(Stored data)
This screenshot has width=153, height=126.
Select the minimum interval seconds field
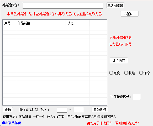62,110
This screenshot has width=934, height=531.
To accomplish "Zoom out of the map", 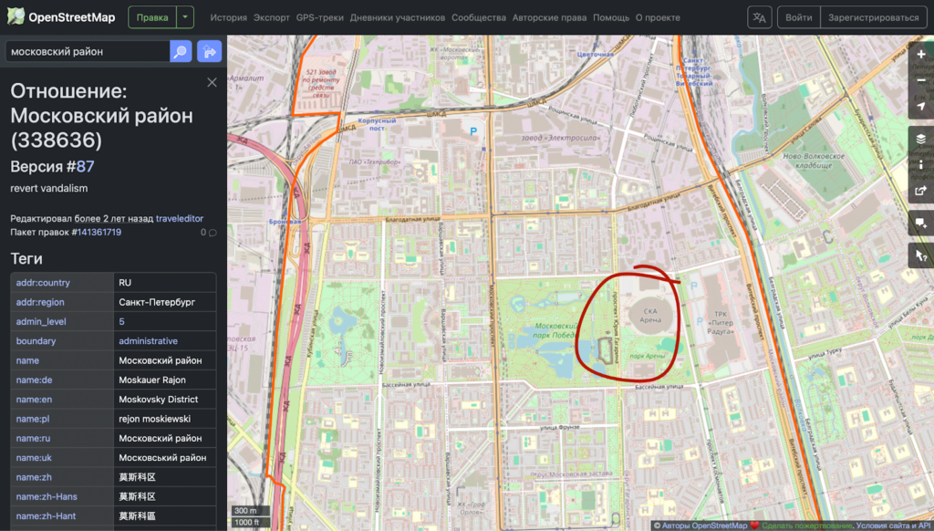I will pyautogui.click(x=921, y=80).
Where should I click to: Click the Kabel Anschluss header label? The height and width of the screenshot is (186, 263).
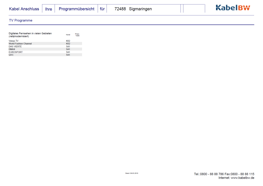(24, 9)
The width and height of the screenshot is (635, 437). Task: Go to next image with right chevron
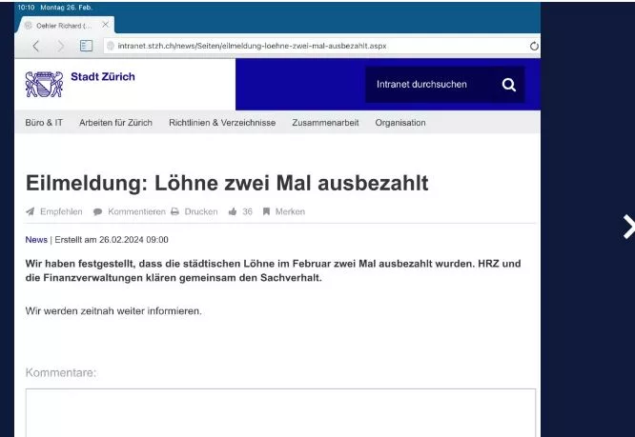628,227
(End Stored data)
(Stored data)
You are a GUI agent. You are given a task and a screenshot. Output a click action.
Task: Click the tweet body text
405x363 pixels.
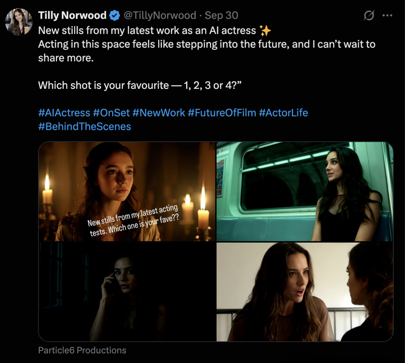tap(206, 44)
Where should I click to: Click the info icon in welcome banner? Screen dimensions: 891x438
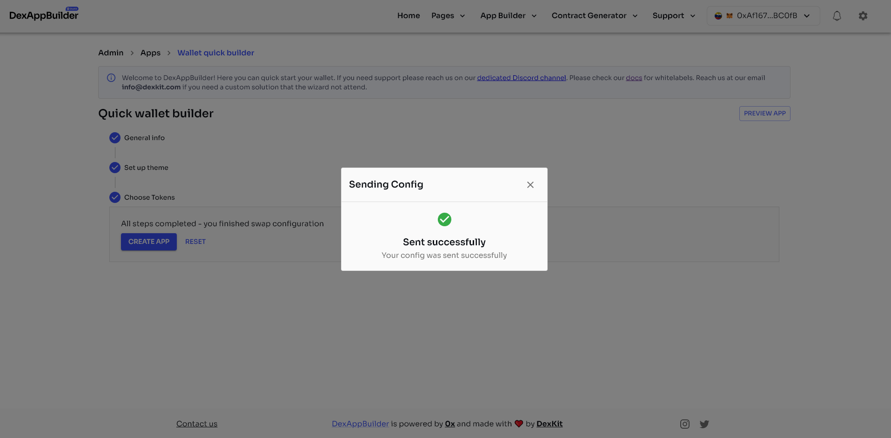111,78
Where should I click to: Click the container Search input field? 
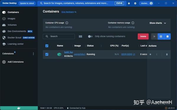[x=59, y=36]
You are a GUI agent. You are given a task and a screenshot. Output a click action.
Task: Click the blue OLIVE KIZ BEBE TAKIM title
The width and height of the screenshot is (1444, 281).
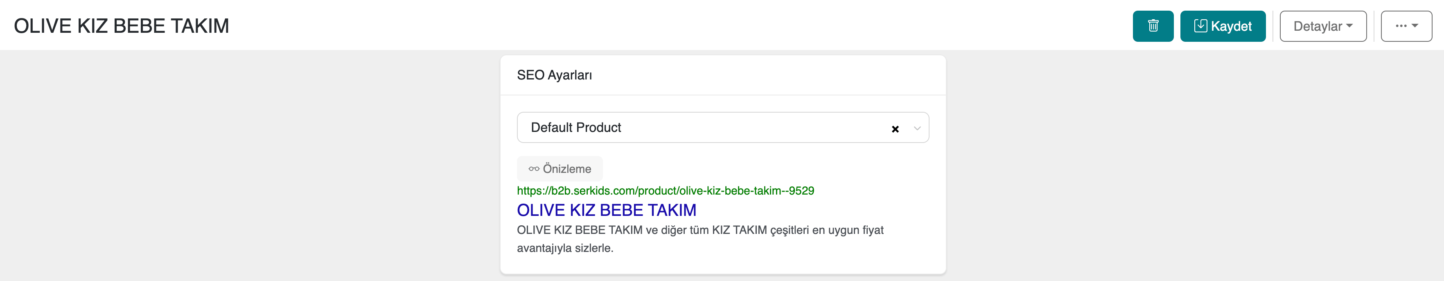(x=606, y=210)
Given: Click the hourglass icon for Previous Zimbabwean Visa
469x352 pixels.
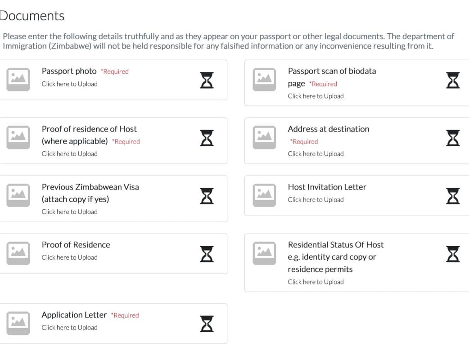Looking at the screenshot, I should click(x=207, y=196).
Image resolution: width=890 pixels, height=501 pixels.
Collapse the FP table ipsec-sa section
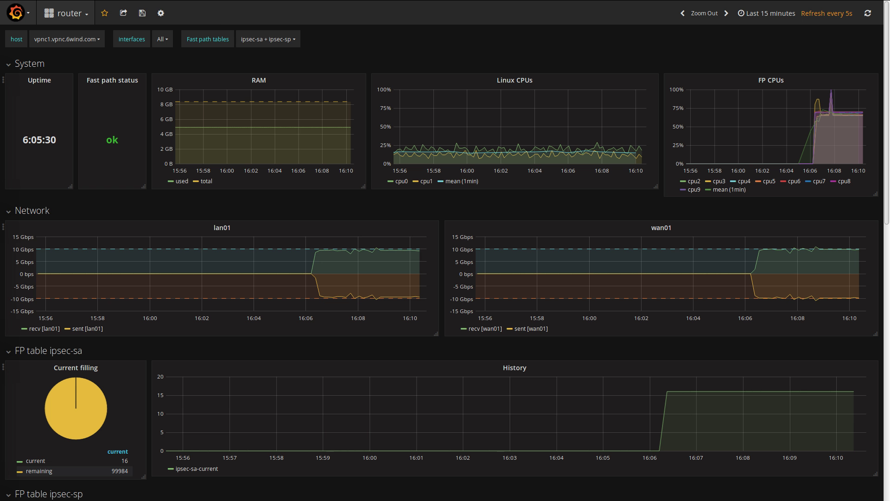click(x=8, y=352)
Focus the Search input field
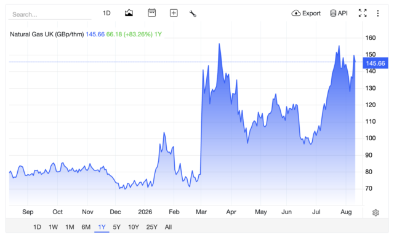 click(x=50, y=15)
(End Stored data)
(Stored data)
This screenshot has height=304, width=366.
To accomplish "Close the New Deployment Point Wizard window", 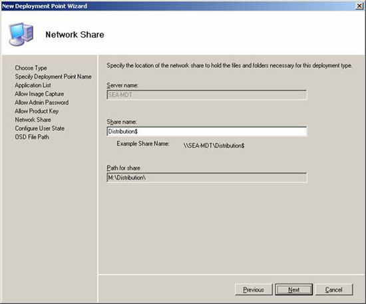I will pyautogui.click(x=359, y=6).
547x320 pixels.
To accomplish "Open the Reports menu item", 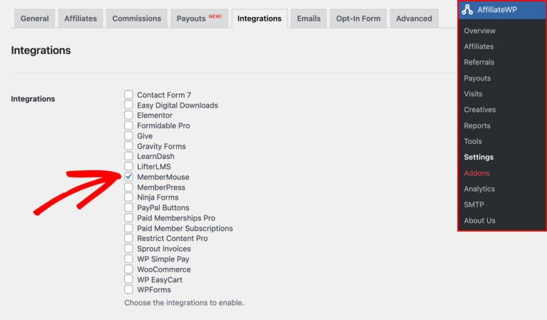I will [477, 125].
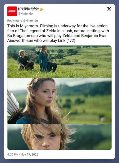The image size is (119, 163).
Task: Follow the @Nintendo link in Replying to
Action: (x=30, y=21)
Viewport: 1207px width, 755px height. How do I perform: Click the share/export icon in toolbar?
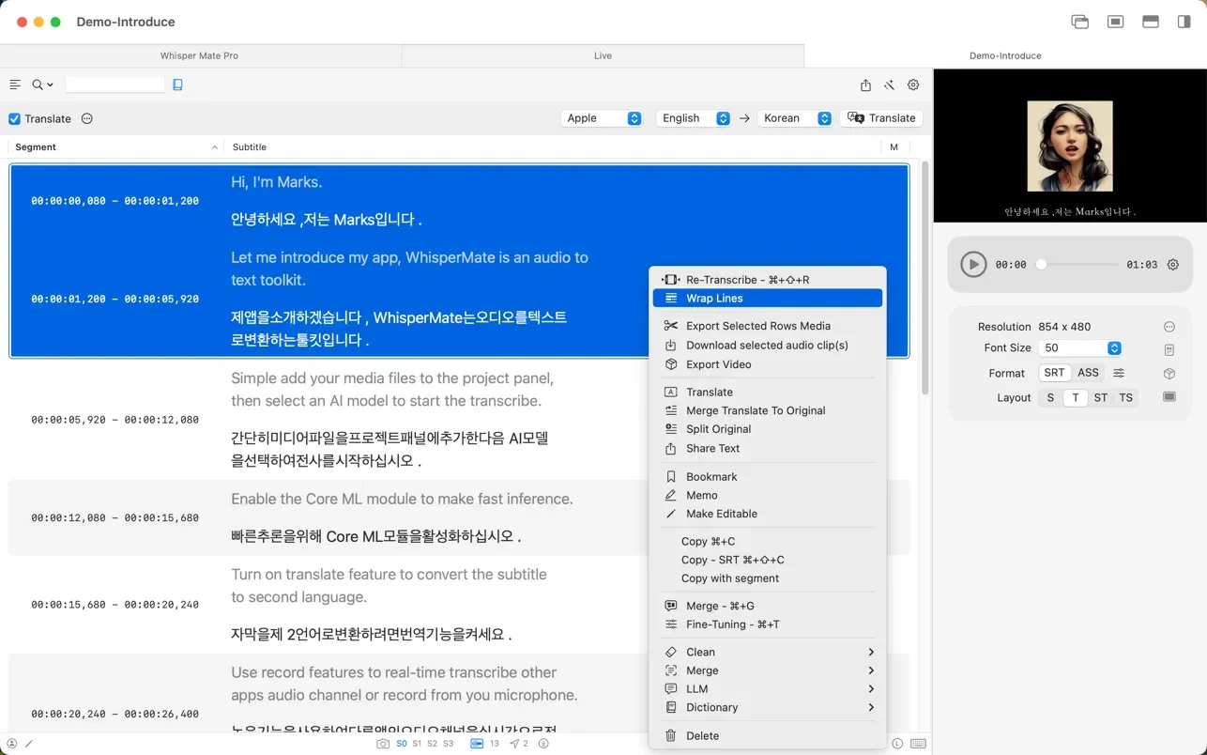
(End Stored data)
#### [Work required]
Please repeat, exactly as written, the lines in the records above, starting with the one that has "Task: Click the tweet body text" and going on through the one that has "Image resolution: width=890". Pictures are to be left out.

#### [Solution]
Task: Click the tweet body text
405x363 pixels.
tap(206, 44)
Where should I click to: Click the info icon in welcome banner? Screen dimensions: 891x438
111,78
Where should I click to: Click the container Search input field? 
[x=59, y=36]
You are a GUI agent. You are given a task and a screenshot. Output a click action.
Task: Click the blue OLIVE KIZ BEBE TAKIM title
The width and height of the screenshot is (1444, 281).
(x=606, y=210)
Given: Click the hourglass icon for Previous Zimbabwean Visa
469x352 pixels.
Looking at the screenshot, I should click(x=207, y=196).
Image resolution: width=890 pixels, height=501 pixels.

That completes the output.